[Brief]: Starting with the line that contains "The image size" and going on through the end of the material, render those lines as a Markdown table with two columns, Row and Text, giving each non-blank line its own row number. Leave the pictures out.

···

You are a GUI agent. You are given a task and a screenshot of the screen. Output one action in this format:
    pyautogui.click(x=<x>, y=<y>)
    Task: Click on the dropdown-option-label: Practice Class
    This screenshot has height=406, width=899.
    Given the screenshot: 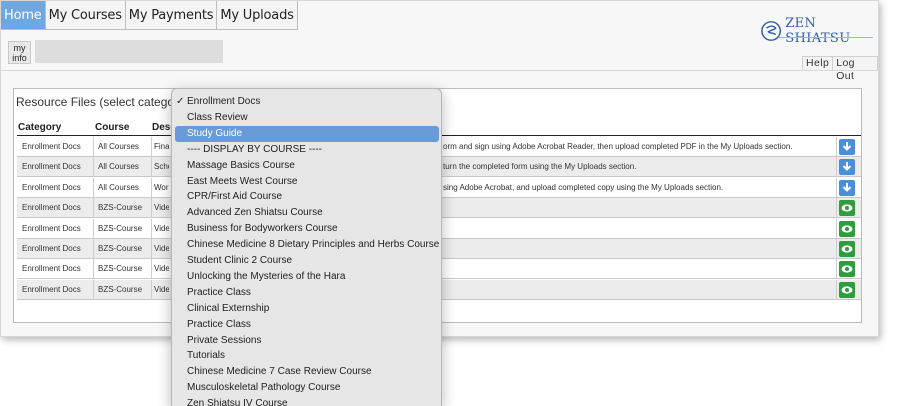 What is the action you would take?
    pyautogui.click(x=219, y=292)
    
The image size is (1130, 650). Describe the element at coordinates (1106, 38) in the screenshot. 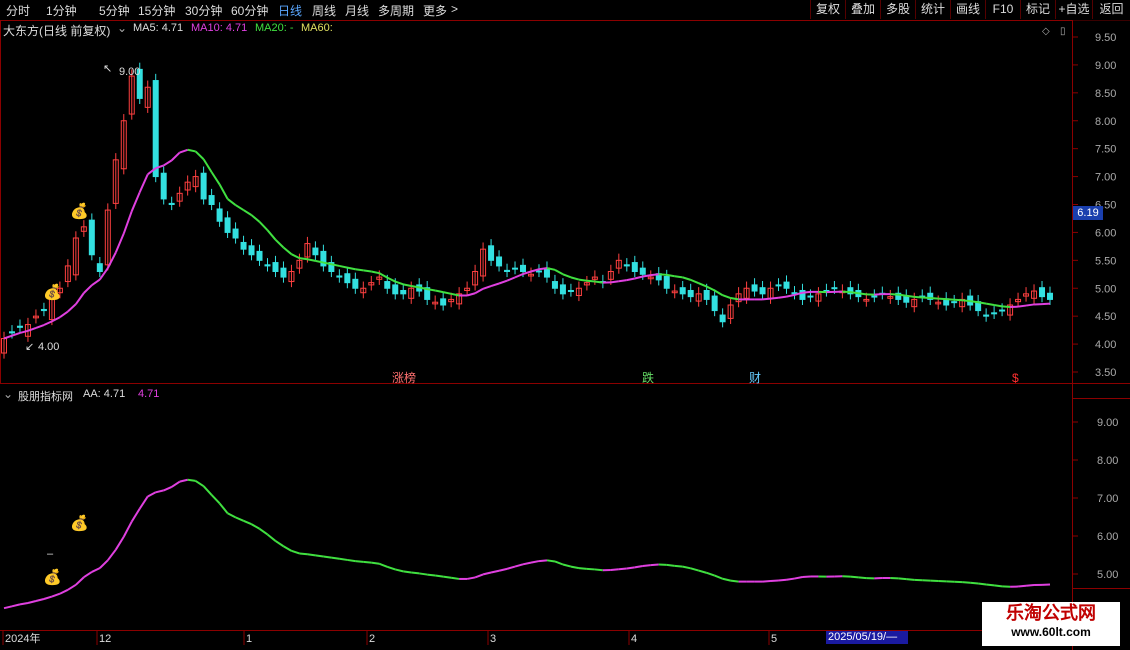

I see `price-tick-label: 9.50` at that location.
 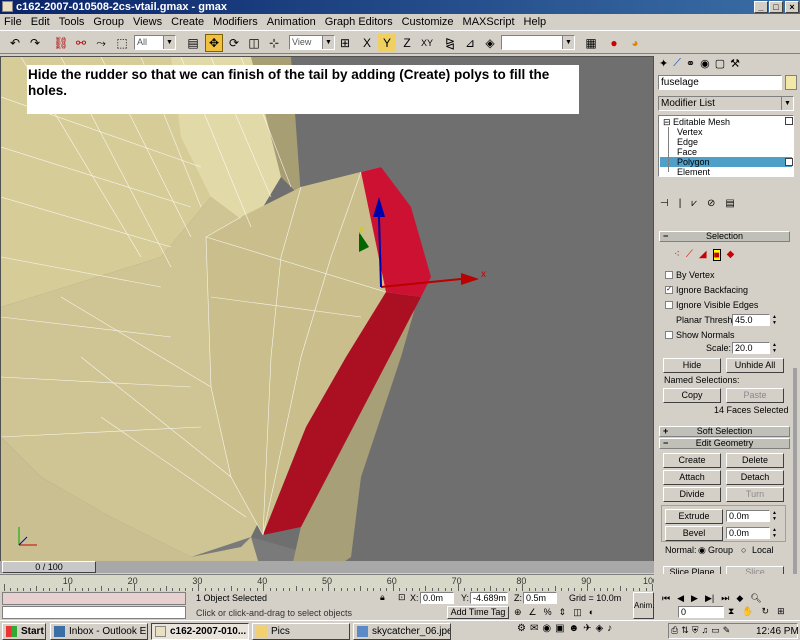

···

[Reply]:
| Row | Text |
|---|---|
| 1 | The image size is (1130, 650). Describe the element at coordinates (1106, 38) in the screenshot.  |
| 2 | I see `price-tick-label: 9.50` at that location. |